Hi Team,
First let me brief you about my curent setup:
1. I have 1 domain controller and 3 domain machines. (All in VM). one od the domain machine server 2012 R2 is working as windows event collector and configured as source initiated windows event subscription which is forwarding logs to Qradar.
2. Qradar CE installed on VM
3. All source machines are configured with audit policy, event forwarding target, powershell logging, sysmon logging, incresed log size for powershell / powershell-operation under eventviewer etc.

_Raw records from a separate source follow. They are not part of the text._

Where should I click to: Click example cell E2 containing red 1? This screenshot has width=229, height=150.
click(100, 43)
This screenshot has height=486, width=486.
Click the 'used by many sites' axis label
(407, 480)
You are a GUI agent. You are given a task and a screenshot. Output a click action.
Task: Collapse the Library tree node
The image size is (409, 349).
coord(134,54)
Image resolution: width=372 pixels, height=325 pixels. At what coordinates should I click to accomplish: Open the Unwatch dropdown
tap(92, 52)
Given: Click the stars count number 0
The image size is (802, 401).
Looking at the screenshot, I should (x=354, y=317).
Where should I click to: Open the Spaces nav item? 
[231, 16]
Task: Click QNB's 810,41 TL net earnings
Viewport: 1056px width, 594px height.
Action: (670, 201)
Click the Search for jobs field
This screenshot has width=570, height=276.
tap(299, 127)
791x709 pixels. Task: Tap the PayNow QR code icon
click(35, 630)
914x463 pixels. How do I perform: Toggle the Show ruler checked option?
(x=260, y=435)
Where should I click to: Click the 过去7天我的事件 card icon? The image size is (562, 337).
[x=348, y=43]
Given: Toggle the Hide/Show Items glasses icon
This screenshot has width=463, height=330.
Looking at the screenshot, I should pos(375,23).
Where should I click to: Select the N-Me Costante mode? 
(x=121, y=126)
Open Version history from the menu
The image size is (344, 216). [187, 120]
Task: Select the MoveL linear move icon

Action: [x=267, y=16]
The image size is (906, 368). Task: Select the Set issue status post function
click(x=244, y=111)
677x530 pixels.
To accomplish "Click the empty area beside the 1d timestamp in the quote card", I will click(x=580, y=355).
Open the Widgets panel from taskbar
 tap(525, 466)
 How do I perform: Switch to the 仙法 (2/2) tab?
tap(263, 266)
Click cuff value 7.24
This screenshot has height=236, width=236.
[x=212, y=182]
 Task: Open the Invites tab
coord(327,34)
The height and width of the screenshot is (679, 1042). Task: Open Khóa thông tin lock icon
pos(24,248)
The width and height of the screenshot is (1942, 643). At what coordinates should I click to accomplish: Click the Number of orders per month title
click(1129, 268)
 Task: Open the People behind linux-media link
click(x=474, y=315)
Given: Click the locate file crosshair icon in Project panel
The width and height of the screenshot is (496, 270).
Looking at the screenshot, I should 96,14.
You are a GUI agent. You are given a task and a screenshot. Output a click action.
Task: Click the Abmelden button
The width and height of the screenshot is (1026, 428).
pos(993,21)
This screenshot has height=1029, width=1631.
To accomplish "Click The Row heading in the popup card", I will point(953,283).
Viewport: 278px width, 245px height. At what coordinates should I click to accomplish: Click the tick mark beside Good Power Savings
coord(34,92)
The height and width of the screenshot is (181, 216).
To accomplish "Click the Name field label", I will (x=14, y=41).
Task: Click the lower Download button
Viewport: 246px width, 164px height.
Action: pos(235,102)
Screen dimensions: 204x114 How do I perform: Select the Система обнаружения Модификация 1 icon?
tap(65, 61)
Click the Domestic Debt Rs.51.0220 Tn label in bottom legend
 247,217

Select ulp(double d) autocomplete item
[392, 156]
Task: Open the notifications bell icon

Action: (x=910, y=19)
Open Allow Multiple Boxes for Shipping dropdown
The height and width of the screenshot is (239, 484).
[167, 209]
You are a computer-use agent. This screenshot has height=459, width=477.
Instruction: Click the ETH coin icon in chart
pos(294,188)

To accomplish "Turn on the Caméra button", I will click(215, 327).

Issue: On collector machines, under event subscription --> forwarded event, I dont see complete logs getting forwarded from source computers, i can see only Message=%3 Context: %1 User Data: %2 but not complete powershell command executed and same is forwarded to qradar.
QRadar sample log:
<13>Oct 29 23:08:59 DC1 AgentDevice=WindowsLog AgentLogFile=Microsoft-Windows-PowerShell/Operational
PluginVersion=7.2.9.72 Source=Microsoft-Windows-PowerShell Computer=DC1
OriginatingComputer=10.x.x.x User=Admin Domain=MY EventID=4103 EventIDCode=4103
EventType=4 EventCategory=106 RecordNumber=3175
TimeGenerated=1572390535 TimeWritten=1572390535
Level=Informational Keywords=0 Task=ExecutePipeline Opcode=20
Message=%3 Context: %1 User Data: %2
I need to understand why this is happening and any resolution avilable to fix this.
Thanks,
Atul